Mas, como Williams aponta, o sistema americano não foi criado com a eficiência em mente. "Ele foi projetado para garantir que uma ampla diversidade de vozes pudesse ser exercida sobre as políticas públicas", diz ele. "Claramente o perigo do sistema britânico é que ele pode ser facilmente dirigido por qualquer partido que conquiste a maioria dos assentos na Câmara dos Comuns."
Outra grande diferença entre o Reino Unido e os EUA é que o controle da Câmara dos Comuns não muda de mãos com tanta frequência.
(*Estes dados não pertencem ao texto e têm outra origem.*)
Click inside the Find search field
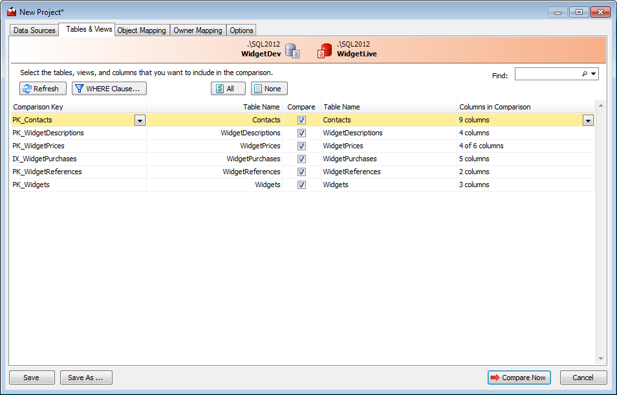The width and height of the screenshot is (617, 395). click(x=547, y=74)
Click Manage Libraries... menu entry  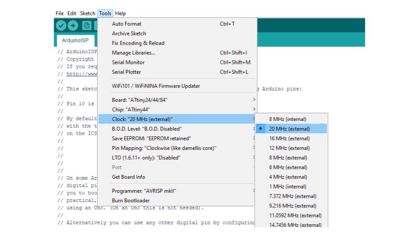(134, 53)
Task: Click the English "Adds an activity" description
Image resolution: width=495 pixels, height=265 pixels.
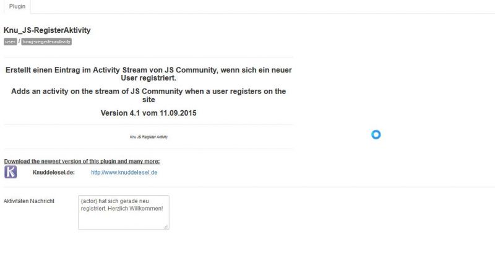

O último governo trabalhista, como observa Doyle, perdeu o poder em 2005, e os conservadores formaram a maioria dos governos no século passado. "Dessa forma, é um pouco mais estável", diz ele. "Você não tem o mesmo tipo de chicotada que teria, sabe, indo de Barack Obama a Donald Trump."
Comparado ao Congresso dos EUA, o sistema do Reino Unido também não tem muito espaço para legisladores individuais discordarem da liderança.
"Nos Estados Unidos, membros individuais da Câmara e do Senado podem ser bastante poderosos e têm pouco incentivo para ouvir o que o executivo tem a dizer", segundo Williams. "No Reino Unido, o Executivo e o Legislativo estão fundidos. Isso significa que um membro ambicioso da Câmara dos Comuns precisa seguir a linha do partido ou nunca será promovido. dos Comuns que são separados do governo, os papéis mais poderosos na vida pública britânica são controlados por chicotes partidários. A disciplina dentro dos partidos é, portanto, maior no Reino Unido"
O Parlamento do Reino Unido e o Congresso dos EUA também são eleitos de forma diferente. Ao contrário do sistema dos EUA, em que as eleições são realizadas para membros da Câmara dos EUA a cada dois anos e os senadores são eleitos para mandatos de seis anos de forma escalonada, desde 2011, o Fixed-Term Parliaments Act (FTPA) determina que as eleições devem ser realizada em intervalos de cinco anos. Mas a lei também permite que uma maioria de dois terços da Câmara dos Comuns aprove uma eleição antecipada.
A Câmara dos Comuns também pode aprovar um voto de desconfiança no governo e, a menos que uma nova coalizão seja formada em 48 horas, uma eleição antecipada deve ser convocada. A legislação foi introduzida na Câmara dos Comuns para revogar a FTPA, mas ainda não foi aprovada.
Agora isso é interessante
Além da Câmara dos Comuns e da Câmara dos Lordes, a própria rainha tecnicamente faz parte do Parlamento, de acordo com Williams.